Virna la grande attrice. La famiglia. La grande bellezza («troppo bella per essere vera», si legge in un numero di Life che le dedica la copertina, l’unica che abbia mai avuto una diva italiana). La risata. Calda, capace di contagiare anche il più ostinato dei piagnoni. Virna, spietata con i cretini, «e le galline gonfiate di silicone, i maschi che vanno al manicomio se non si specchiano ogni due per tre... Dio, che pena». Virna che si è inventata e reinventata al cinema. Quel cinema che se la porta via quando lei è appena adolescente. I suoi primi passi, li muove nel mélo (da ...e Napoli canta! di Grottini, 1952), poi diventa grande con autori come Maselli (La donna del giorno,’56). Nel ’58 gira l’unico spot che abbia accettato di fare per un dentifricio. Con lo slogan, “con quella bocca può dire ciò che vuole”, che segna un’epoca. «E che ancora qualcuno ricorda», raccontava Virna: «Quando D’Alema lo ha riesumato per Renzi, ho pensato: D’Alema è più vecchio di quel che credessi». Nel ’62 la carriera continua con Losey (Eva), e due anni dopo è sul set del Tulipano nero di Christian-Jacque, al fianco di Alain Delon. I produttori della Paramount vedono il film, impazziscono per quella donna così perfetta, le offrono un’esclusiva di 7 anni e lei, con marito e figlio vola a Hollywood, «e mi lascio trasformare in una bambola, bella e svampita. Le mie battute erano così stupide, ma così stupide che ancora non mi spiego il successo di Come uccidere vostra moglie». A stretto giro, Virna non ne può più di quei ruoli, di limousine, guardie del corpo («non ero padrona nemmeno di andare a fare la spesa»), copioni «insulsi». E quando le offronoBarbarella, che farà la fortuna di Jane Fonda, «punto i piedi e dico no. Un paio d’ali sulla schiena erano davvero troppo». Quel no segna l’inizio «di un putiferio: riunioni, minacce legali, avvocati. Ma alla fine vinco, grazie a mio marito che ha un guizzo e dice che lui e io stiamo tentando di avere un altro figlio. Dichiarazione che getta nel panico i produttori». Nessun rimpianto. Nemmeno «per Jack Lemmon, adorabile per carità, o per Frank Sinatra, esagerato in tutto, o ancora per un gentiluomo come David Niven, per Tony Curtis che in camerino aveva centinaia di lacche per capelli, roba da saltare in aria. In fondo sono state tutte persone di passaggio».

IL TALENTO

Non ha mai avuto nessun produttore potente dietro le spalle Virna Lisi. Deve tutto a se stessa, al suo talento. Virna Lisi che non recita, ma è. Che mette l’anima nei personaggi che interpreta, con una naturalezza rara. Capace di restituire emozioni vere come lei. Con quella faccia bellissima, potente e prepotente, addolorata, radiosa, determinata, dubbiosa. Un’attrice, Virna che mai si è risparmiata, né sul set, né nella vita. Per questo riesce a raccontarla.
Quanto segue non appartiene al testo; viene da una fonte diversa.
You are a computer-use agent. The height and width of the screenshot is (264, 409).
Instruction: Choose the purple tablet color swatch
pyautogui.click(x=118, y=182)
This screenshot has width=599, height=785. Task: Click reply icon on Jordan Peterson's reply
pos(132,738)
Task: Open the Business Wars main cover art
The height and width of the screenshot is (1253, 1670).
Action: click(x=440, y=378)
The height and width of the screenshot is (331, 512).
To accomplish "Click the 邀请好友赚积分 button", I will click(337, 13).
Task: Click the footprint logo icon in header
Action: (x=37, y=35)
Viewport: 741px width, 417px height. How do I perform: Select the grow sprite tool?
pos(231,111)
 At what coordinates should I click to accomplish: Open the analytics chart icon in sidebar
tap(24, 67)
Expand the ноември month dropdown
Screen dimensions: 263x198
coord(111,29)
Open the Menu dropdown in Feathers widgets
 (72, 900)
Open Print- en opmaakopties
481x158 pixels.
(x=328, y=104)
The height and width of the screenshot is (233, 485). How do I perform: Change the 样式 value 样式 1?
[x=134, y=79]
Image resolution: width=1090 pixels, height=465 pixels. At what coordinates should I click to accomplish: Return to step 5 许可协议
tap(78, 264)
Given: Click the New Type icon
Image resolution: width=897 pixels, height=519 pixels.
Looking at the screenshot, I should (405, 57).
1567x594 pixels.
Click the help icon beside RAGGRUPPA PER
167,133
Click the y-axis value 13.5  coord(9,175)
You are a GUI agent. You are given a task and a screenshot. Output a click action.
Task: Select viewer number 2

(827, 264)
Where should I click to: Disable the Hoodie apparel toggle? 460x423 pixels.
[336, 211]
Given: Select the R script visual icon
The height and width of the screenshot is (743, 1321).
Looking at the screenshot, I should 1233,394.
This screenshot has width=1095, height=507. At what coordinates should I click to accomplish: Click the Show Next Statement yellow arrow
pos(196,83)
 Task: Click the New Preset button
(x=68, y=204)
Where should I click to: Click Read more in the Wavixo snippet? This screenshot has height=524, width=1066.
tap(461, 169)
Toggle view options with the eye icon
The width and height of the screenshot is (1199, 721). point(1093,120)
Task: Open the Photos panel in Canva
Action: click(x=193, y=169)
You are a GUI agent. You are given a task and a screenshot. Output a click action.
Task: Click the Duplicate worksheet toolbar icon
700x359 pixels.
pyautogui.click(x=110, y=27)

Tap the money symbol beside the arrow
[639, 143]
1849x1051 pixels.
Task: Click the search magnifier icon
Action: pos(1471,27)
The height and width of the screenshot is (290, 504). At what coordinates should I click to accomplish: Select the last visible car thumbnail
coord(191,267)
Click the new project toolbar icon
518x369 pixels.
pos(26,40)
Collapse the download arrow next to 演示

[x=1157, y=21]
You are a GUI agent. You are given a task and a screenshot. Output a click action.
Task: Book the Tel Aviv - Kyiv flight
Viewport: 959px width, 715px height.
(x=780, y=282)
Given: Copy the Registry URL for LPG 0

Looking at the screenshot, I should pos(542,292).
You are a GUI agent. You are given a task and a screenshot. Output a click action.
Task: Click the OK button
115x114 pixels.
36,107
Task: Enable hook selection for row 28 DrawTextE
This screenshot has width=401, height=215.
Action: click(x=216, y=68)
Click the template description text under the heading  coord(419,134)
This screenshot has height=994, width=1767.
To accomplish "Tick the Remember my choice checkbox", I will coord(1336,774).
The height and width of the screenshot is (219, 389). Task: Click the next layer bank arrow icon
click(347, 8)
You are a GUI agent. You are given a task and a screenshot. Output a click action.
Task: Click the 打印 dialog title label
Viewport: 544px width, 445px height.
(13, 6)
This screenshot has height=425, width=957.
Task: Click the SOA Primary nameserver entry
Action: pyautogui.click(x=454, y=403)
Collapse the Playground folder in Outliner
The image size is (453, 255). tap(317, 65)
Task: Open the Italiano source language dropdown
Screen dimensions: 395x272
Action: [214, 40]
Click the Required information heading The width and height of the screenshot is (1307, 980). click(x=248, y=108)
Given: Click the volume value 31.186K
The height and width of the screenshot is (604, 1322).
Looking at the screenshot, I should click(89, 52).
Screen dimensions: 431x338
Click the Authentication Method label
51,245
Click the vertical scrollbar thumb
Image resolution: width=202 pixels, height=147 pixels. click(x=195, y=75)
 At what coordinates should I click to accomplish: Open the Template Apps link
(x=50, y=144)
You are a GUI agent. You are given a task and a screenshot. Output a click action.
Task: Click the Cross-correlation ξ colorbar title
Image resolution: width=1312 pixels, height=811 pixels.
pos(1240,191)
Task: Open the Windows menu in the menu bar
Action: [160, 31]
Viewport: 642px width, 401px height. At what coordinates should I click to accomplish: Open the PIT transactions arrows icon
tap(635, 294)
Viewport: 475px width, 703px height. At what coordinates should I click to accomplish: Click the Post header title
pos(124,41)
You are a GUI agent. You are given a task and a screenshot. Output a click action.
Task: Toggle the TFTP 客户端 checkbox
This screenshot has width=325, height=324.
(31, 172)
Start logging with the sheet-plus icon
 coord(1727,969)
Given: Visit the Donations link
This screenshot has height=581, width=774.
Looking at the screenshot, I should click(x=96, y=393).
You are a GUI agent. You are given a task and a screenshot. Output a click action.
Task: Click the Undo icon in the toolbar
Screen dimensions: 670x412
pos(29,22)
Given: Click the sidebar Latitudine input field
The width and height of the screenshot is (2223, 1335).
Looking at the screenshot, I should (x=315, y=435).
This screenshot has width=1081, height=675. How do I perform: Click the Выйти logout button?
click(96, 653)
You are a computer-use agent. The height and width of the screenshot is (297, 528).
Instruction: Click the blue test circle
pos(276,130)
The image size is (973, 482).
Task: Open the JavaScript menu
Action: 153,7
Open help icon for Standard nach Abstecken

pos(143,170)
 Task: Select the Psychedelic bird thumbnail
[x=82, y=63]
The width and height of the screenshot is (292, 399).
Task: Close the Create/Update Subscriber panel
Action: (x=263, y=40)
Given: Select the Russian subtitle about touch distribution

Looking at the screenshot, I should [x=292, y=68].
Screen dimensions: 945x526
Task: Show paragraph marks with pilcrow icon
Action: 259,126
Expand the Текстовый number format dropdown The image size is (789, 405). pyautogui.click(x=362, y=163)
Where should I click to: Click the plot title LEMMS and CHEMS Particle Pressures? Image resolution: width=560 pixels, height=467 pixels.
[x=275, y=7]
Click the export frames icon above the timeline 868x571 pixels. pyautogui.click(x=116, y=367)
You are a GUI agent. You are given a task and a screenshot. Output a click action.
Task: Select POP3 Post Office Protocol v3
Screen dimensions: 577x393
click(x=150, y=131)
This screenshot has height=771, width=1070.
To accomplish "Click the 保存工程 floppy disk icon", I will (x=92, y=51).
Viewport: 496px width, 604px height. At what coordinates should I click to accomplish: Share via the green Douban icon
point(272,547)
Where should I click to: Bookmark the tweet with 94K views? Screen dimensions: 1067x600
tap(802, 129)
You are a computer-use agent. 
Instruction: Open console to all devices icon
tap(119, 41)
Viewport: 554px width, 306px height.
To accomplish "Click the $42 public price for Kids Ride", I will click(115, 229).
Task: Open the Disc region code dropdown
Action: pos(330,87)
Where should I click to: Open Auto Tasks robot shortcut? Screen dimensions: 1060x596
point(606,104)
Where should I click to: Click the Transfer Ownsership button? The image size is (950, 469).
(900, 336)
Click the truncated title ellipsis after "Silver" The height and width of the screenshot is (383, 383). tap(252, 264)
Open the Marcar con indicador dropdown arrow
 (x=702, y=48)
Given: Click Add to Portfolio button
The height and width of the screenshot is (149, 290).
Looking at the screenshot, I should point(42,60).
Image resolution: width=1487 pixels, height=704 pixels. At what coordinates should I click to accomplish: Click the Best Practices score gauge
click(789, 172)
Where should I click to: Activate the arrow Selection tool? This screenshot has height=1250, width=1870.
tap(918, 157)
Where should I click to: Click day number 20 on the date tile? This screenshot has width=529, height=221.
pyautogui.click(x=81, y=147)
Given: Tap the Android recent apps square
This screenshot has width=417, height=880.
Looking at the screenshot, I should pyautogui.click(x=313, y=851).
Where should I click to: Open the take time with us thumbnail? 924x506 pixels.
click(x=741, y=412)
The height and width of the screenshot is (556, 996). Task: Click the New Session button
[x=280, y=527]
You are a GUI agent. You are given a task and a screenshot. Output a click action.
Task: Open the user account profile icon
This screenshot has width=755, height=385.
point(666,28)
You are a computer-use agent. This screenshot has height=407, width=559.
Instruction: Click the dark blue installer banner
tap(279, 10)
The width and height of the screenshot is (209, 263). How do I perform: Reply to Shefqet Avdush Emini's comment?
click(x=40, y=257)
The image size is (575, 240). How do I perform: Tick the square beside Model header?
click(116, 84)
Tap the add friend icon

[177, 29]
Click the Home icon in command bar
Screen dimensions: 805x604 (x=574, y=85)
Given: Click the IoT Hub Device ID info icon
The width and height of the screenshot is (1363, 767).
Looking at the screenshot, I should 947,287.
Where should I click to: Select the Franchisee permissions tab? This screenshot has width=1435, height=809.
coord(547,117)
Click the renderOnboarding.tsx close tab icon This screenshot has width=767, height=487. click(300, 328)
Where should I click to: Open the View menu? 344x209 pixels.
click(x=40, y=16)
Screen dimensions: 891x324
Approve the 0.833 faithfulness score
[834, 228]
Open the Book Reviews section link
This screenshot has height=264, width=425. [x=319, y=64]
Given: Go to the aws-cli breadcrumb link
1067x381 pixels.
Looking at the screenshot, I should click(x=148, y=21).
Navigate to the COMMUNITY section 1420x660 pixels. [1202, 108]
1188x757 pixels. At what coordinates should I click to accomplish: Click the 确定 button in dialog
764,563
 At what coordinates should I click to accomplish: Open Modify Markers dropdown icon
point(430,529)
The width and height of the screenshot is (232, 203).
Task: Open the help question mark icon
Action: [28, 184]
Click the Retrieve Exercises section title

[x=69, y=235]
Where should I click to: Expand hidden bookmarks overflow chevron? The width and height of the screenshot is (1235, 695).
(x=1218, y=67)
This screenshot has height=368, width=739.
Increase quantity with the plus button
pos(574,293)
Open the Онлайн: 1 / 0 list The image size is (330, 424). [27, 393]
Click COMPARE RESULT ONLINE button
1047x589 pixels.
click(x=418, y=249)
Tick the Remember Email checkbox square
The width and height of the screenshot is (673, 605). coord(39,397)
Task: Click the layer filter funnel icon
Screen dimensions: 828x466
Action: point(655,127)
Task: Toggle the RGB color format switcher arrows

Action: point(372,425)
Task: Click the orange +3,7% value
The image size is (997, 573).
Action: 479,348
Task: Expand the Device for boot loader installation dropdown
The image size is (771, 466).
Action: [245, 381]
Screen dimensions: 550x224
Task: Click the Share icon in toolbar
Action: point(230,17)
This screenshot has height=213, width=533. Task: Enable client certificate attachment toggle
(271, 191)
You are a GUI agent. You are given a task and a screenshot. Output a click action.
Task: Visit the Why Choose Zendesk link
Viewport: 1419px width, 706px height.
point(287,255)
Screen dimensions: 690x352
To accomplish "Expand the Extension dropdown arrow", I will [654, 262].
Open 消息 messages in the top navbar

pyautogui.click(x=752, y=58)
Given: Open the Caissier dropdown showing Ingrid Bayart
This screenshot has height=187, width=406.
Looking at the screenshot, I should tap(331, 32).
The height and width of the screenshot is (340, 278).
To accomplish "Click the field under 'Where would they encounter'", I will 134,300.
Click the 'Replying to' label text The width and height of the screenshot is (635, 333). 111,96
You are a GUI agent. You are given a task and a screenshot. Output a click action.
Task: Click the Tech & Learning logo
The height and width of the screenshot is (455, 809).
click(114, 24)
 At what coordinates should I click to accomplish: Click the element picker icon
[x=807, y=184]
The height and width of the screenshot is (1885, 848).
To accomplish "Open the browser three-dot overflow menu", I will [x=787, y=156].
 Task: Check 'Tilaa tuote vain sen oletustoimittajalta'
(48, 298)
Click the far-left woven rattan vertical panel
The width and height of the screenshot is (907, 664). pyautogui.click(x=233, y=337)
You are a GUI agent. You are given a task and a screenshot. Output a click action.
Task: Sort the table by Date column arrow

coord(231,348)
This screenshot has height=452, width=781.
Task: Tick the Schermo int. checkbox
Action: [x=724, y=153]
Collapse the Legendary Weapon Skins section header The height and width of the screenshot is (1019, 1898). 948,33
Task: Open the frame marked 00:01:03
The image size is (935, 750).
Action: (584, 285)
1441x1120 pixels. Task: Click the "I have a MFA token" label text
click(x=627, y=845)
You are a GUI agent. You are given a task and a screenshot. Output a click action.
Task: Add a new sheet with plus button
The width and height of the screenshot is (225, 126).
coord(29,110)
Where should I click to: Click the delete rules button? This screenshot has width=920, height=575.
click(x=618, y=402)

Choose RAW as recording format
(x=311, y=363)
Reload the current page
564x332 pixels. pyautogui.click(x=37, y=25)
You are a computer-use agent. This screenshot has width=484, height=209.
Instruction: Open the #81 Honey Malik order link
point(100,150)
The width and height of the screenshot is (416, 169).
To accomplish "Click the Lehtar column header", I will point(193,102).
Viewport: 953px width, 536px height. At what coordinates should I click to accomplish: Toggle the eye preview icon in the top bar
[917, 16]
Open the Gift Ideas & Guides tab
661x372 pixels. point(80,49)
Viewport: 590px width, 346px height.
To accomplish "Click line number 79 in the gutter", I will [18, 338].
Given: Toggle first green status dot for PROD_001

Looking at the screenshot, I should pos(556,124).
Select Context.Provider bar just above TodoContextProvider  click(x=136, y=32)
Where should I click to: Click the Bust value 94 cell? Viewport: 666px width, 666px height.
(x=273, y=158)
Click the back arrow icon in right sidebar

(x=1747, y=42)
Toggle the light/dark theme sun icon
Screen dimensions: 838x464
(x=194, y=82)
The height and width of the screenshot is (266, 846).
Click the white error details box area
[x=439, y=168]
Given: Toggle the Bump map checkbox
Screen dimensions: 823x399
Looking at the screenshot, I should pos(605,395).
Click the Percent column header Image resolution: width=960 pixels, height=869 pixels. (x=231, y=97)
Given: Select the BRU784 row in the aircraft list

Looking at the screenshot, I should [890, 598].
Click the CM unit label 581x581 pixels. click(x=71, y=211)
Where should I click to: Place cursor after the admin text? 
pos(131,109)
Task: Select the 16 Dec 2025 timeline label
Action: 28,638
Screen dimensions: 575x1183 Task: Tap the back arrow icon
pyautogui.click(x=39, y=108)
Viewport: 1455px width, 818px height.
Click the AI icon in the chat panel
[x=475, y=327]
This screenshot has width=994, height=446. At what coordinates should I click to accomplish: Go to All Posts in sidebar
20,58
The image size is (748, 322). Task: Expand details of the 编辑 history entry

Il 1966, l’anno di Germi, del suo bellissimo Signore & Signori, Palma d’Oro a Cannes, «un film difficile, un’atmosfera cupa, che ti prendeva alla bocca dello stomaco». Finalmente la critica le dedica grande attenzione: non solo bellissima, ma bravissima. Poi arrivano La telefonata di Risi, Una vergine per il principe di Festa Campanile, di Arabella (Bolognini), Tenderly (Brusati), Il segreto di Santa Vittoria (Kramer), La cicala(Lattuada). L’incontro con Liliana Cavani e il suo Al di là del bene e del male segna una svolta: Virna Lisi si lascia invecchiare e imbruttire. Felicemente: «Poi ti strucchi, mica resti così. Nella Regina Margot ero davvero un mostro, quando mi guardavo allo specchio sussultavo dalla paura». E per quell’orrendo personaggio, una Caterina Dei Medici davvero spaventosa, Virna viene premiata a Cannes e vince il César. Nell’ultima parte della carriera ha continuato a divertirsi, al cinema con Vanzina, Amelio, Comencini padre e figlia. E in tv, interpretando personaggi studiati per lei da Alberto Tarallo e Teo Losito. «Mica lavoro: con loro vado in vacanza».